UW-Arboretum in winter: Hoar frost at the Duck Pond. (Photo credit: Fred Best, SSEC)

Since the beginning of this year, Madison and Dane County have received about 35 inches of snow.

Snow is a form of solid water and water is the only substance that occurs naturally in all three phases — solid, liquid and invisible gas — in the Earth’s atmosphere. Of course, that means that the 35 inches of snow began as the equivalent amount of water in the invisible vapor (gas) phase before it was transformed into solid water.

Melting ice into liquid water requires energy. Not surprisingly, energy is also required to transform liquid water into water vapor, the familiar process of evaporation. The particular amounts of energy needed to accomplish these changes of phase are known as latent heats — the latent heat of melting for the first one and the latent heat of evaporation for the second.
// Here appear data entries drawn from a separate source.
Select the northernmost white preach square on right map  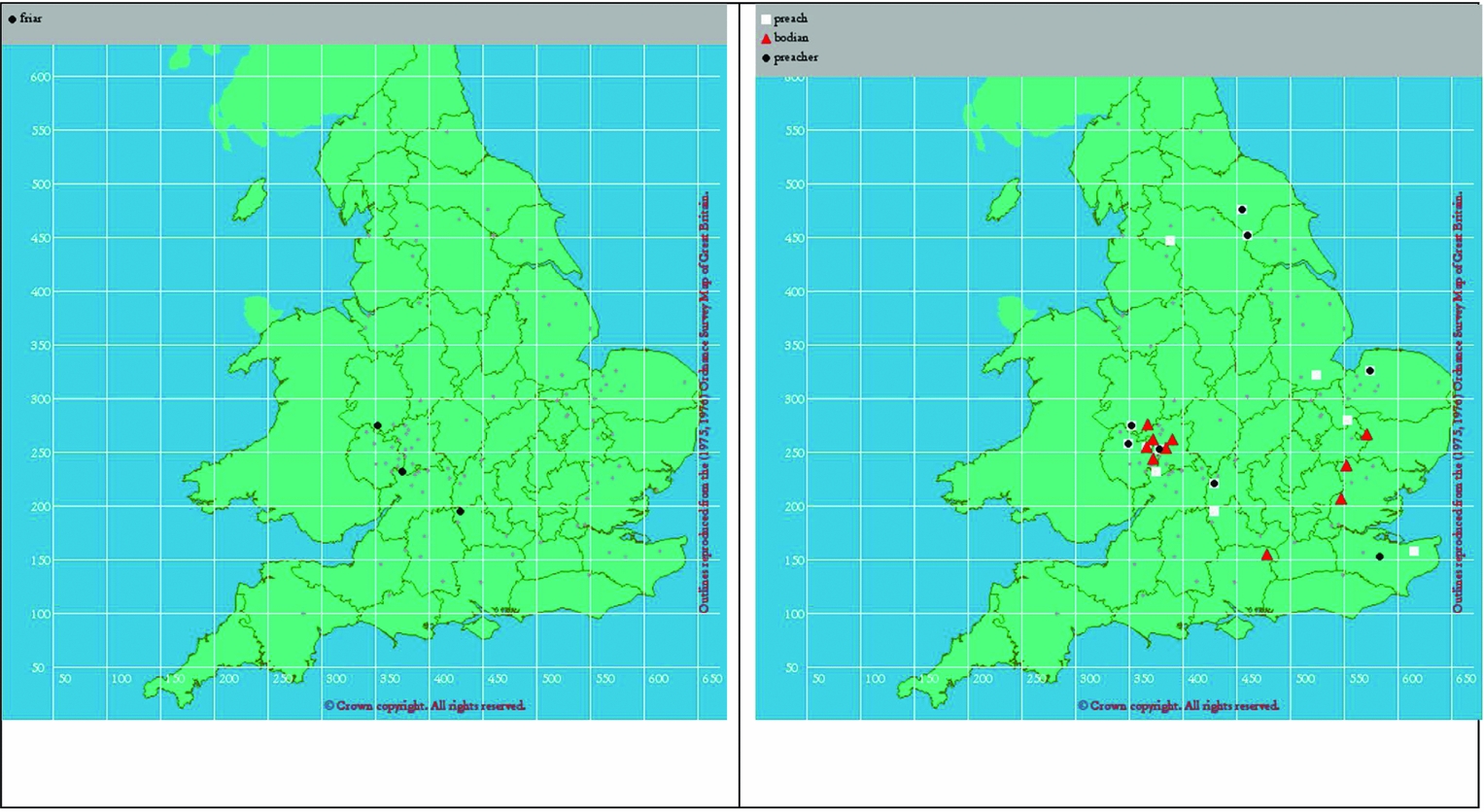[x=1170, y=241]
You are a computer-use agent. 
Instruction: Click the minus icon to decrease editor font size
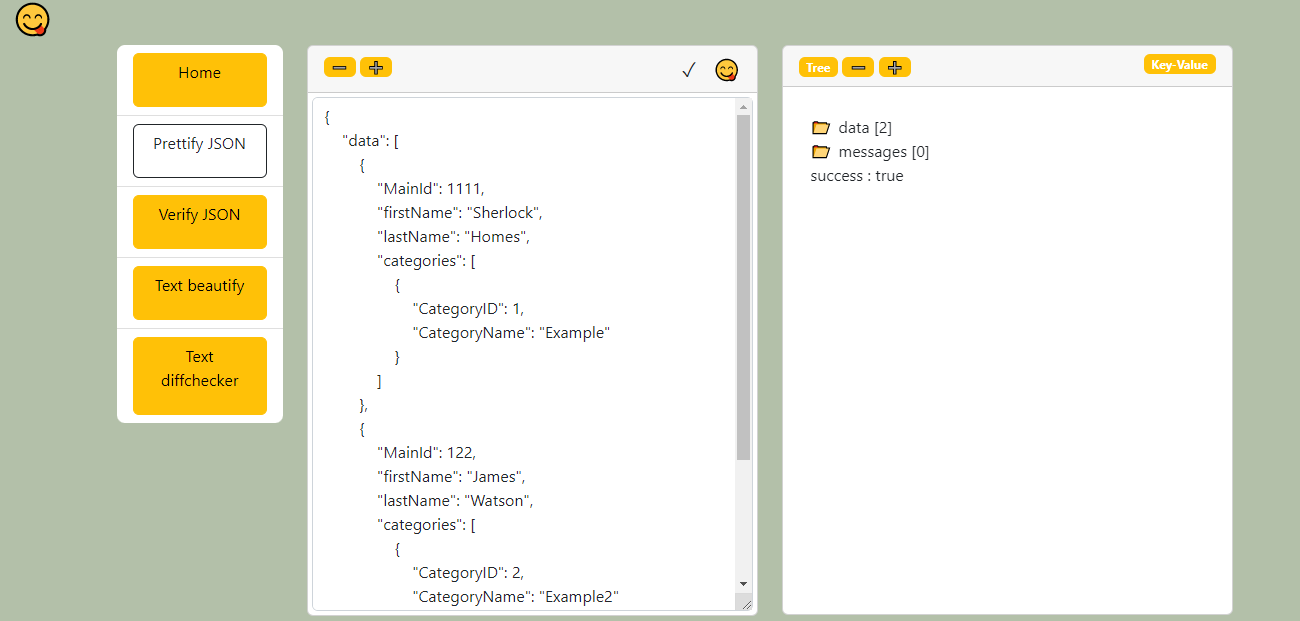pos(339,67)
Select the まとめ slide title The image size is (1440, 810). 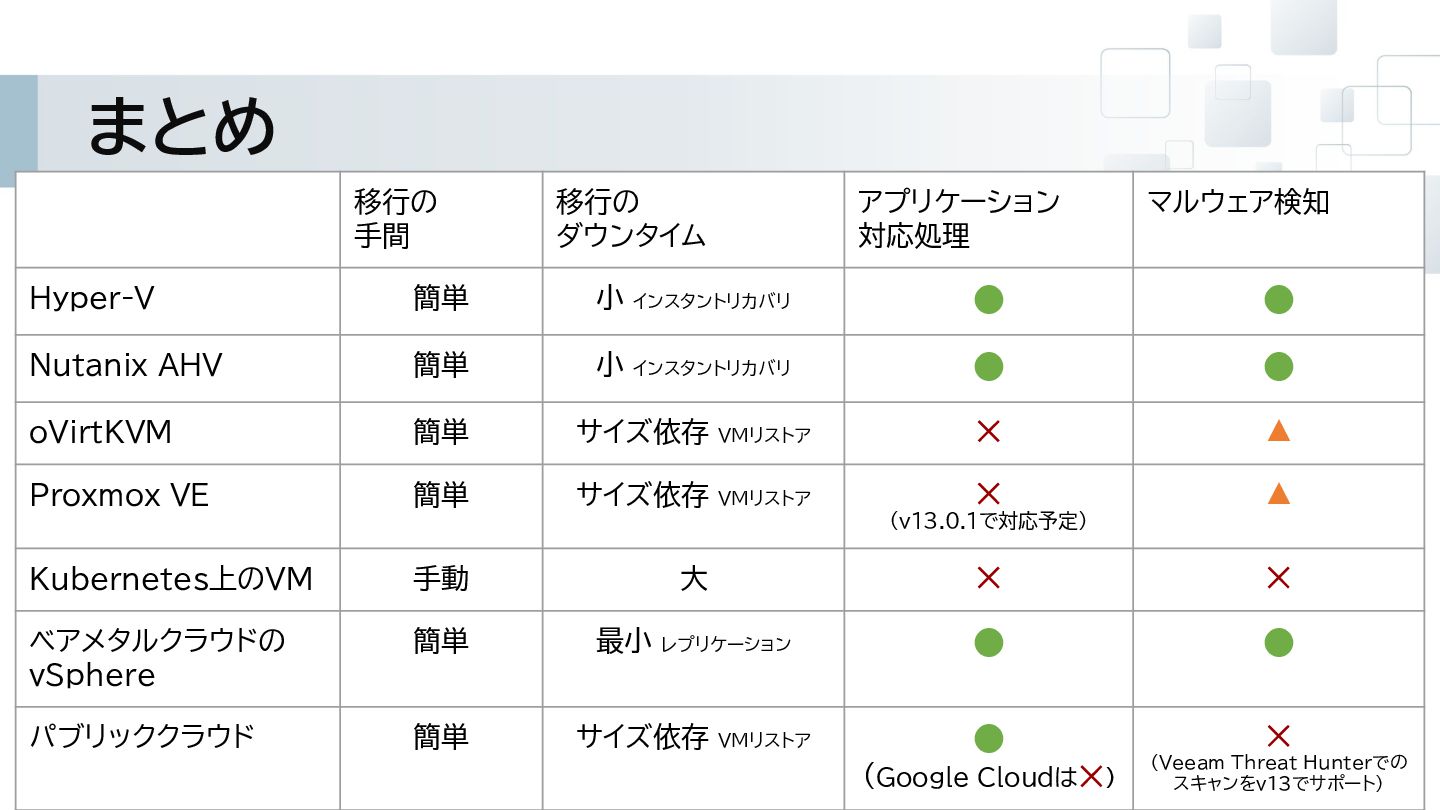180,128
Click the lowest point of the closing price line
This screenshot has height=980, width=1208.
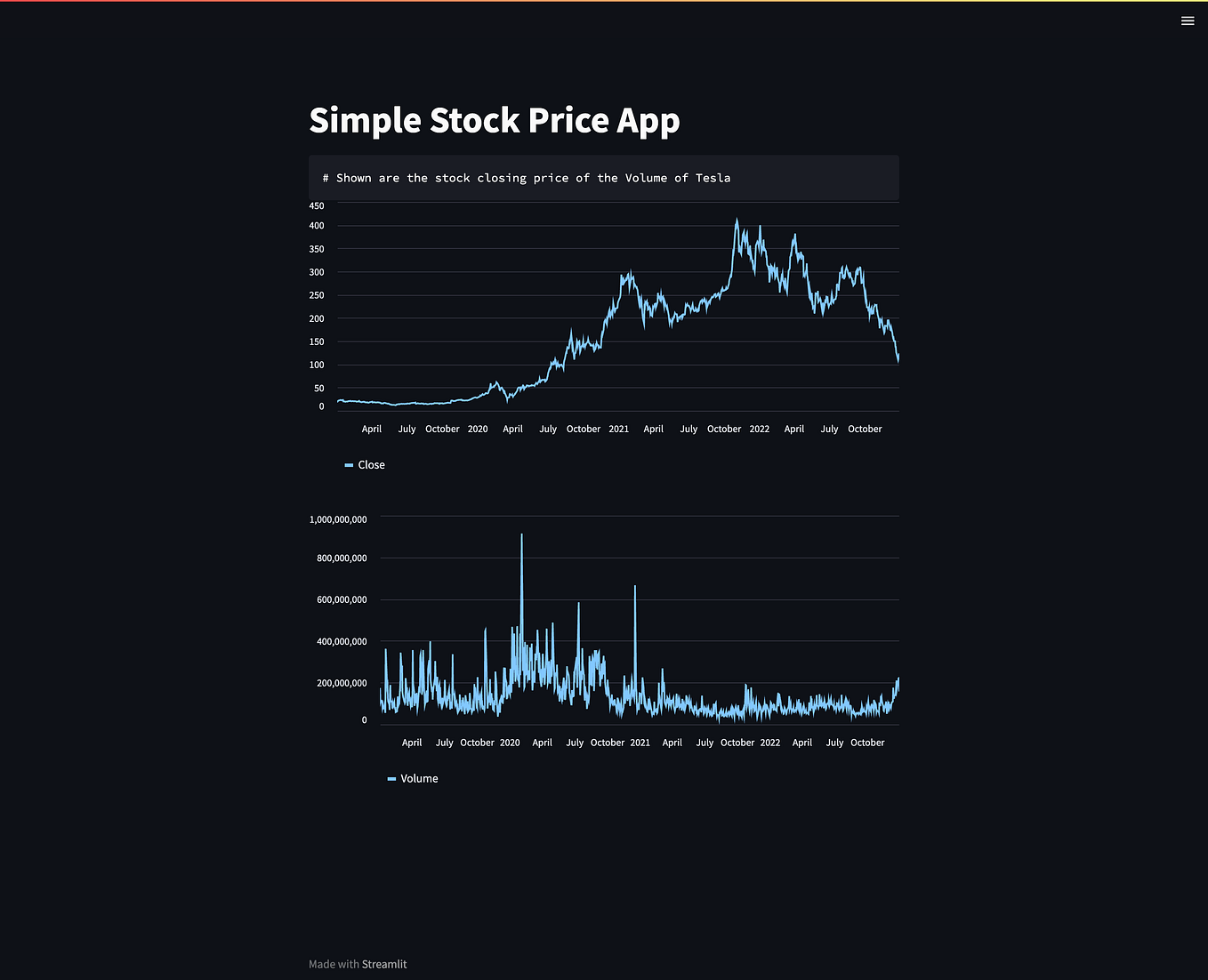click(396, 406)
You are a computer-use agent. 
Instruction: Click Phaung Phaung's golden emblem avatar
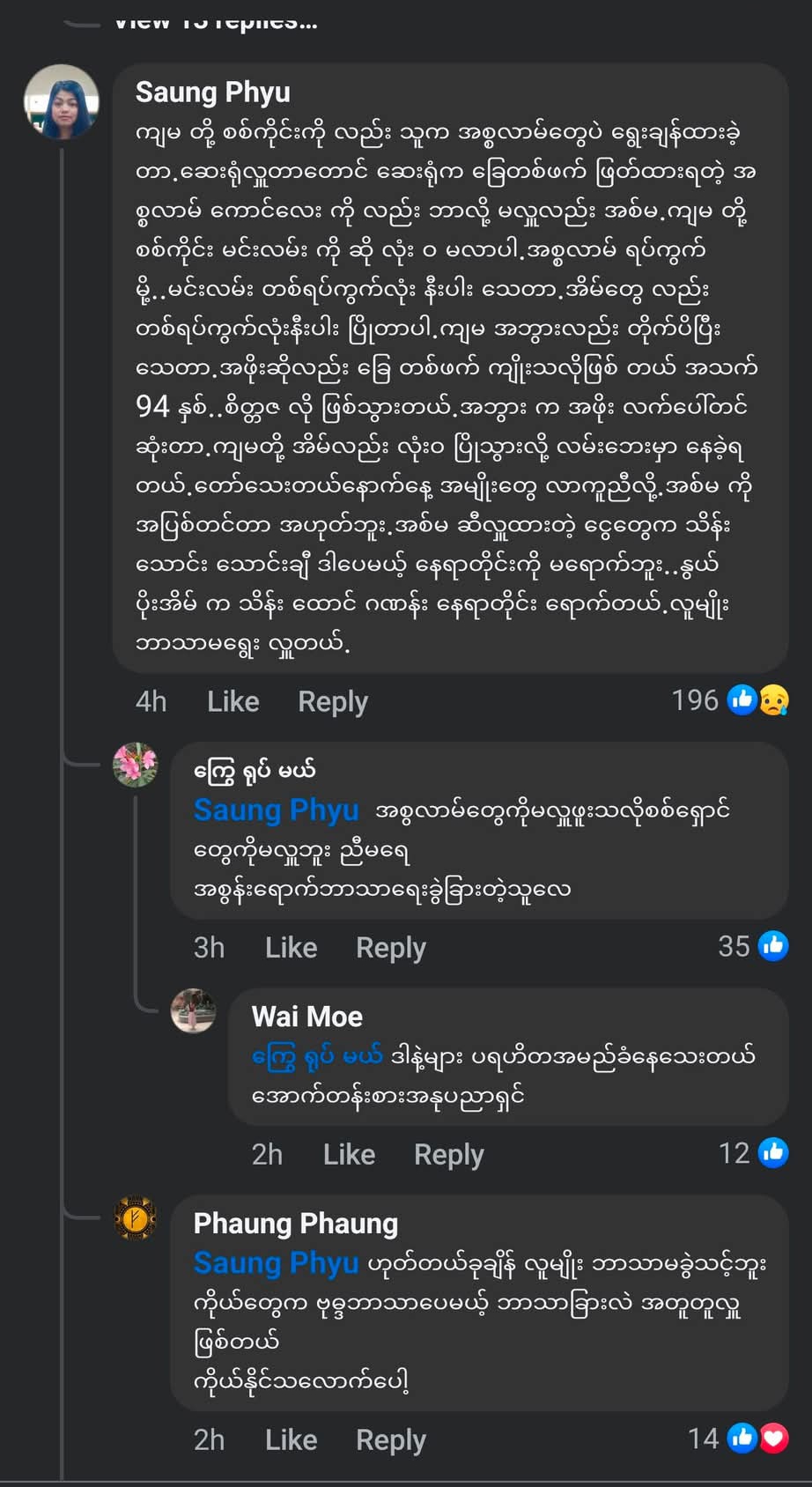(135, 1217)
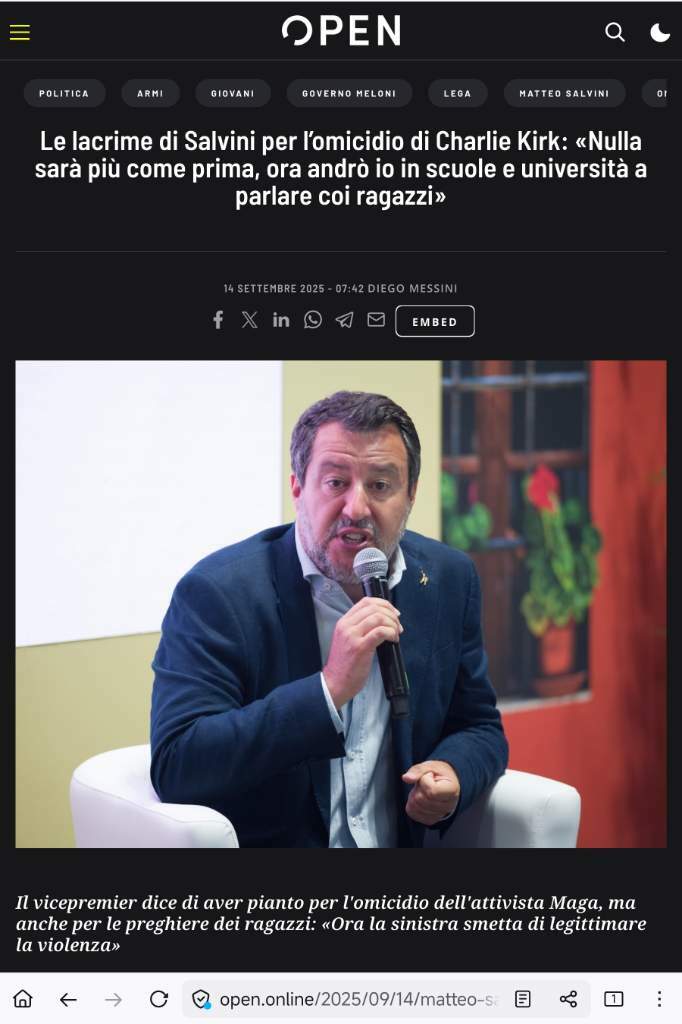
Task: Open browser reader mode icon
Action: point(523,999)
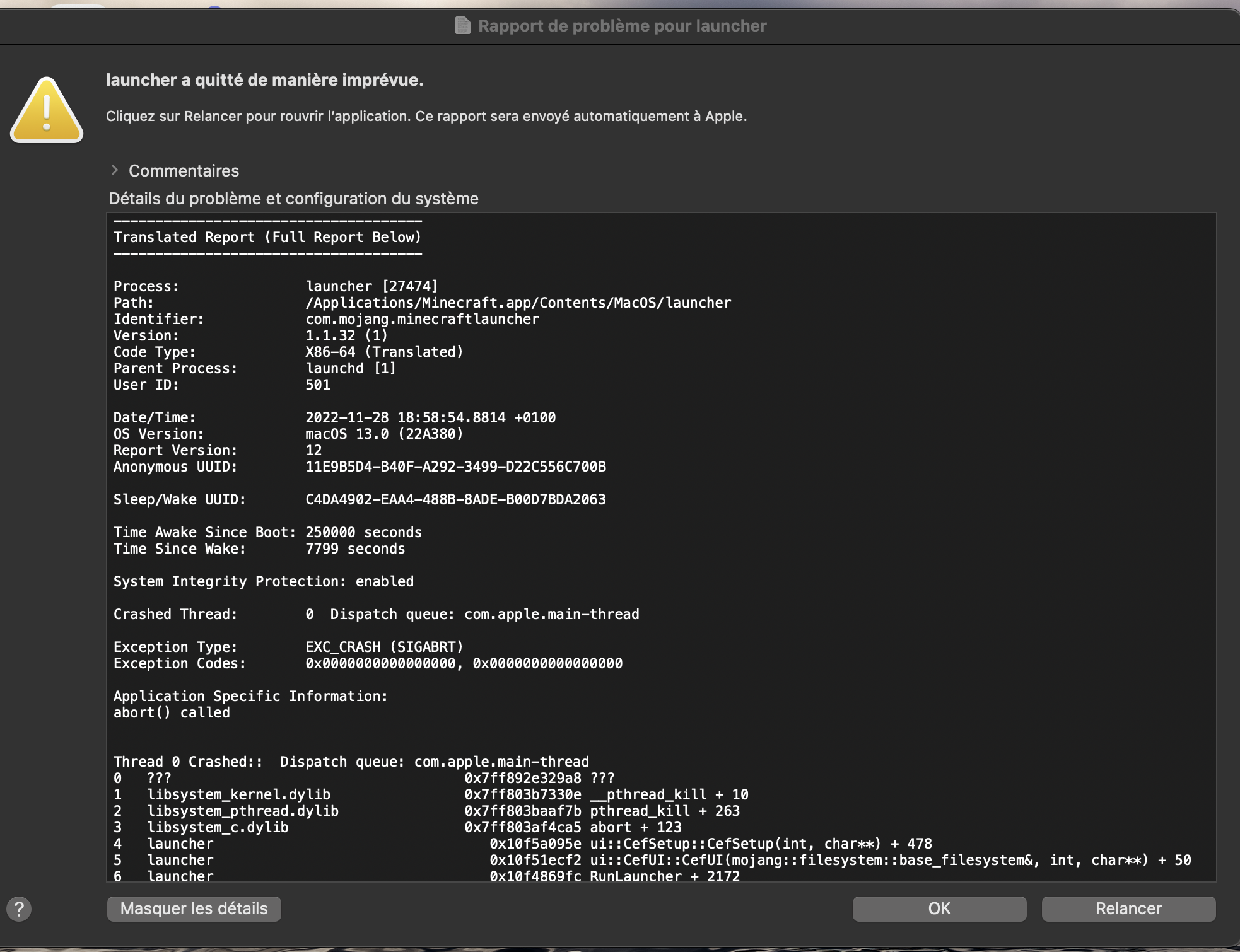Open help with the question mark button
The width and height of the screenshot is (1240, 952).
19,908
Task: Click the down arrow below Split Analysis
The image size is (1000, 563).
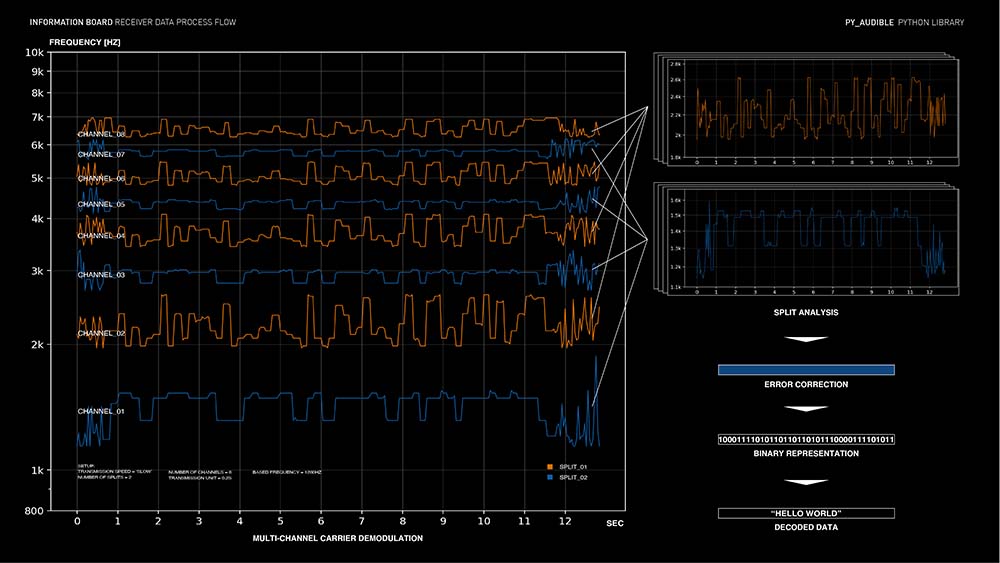Action: click(x=805, y=340)
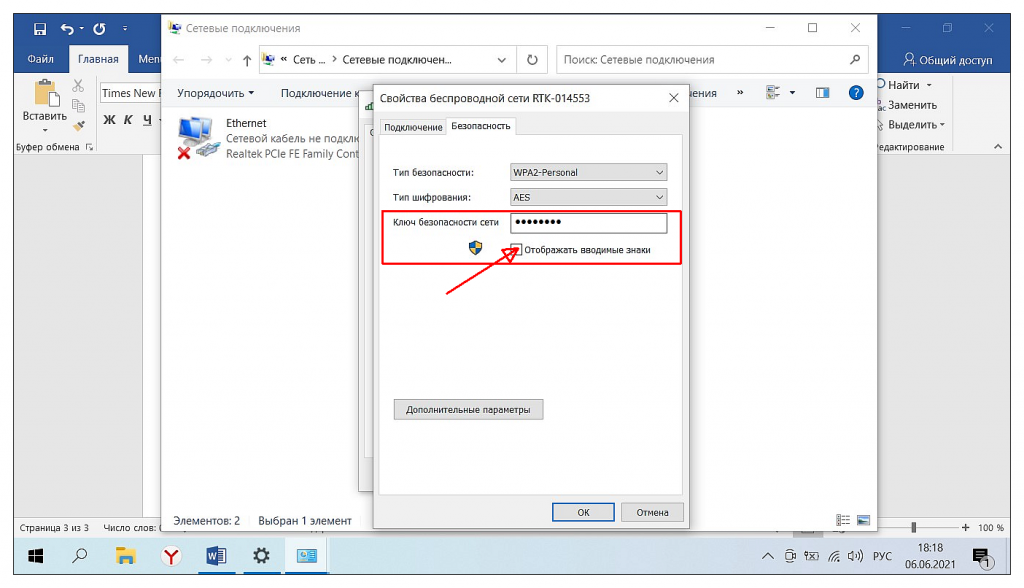
Task: Toggle italic formatting (К) in Word
Action: 128,121
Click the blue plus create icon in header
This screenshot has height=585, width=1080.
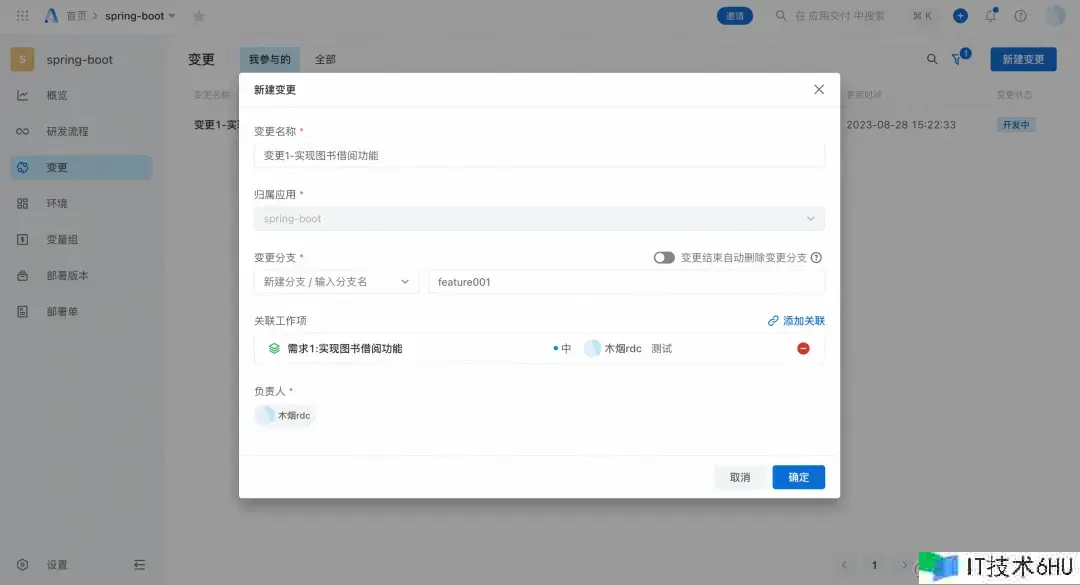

When a cloud of invisible water vapor condenses into a puddle of liquid water, the latent heat of condensation (equal to the latent heat of evaporation) is released to the environment. Also, when that puddle freezes into ice the latent heat of fusion (equal to the latent heat of melting) is similarly released, incoherently, to the environment.

Since we know the depth of liquid-equivalent precipitation involved in delivering us 35 inches of snow since Jan. 1, the area of Dane County, and the latent heats of condensation and fusion, we can calculate how much energy has been released to the atmosphere in the production of that much snow.

Without providing the details of the calculation, we can report that the amount of energy involved could power the entire Madison metro area for about 7.7 years. Clearly, there are huge amounts of energy involved.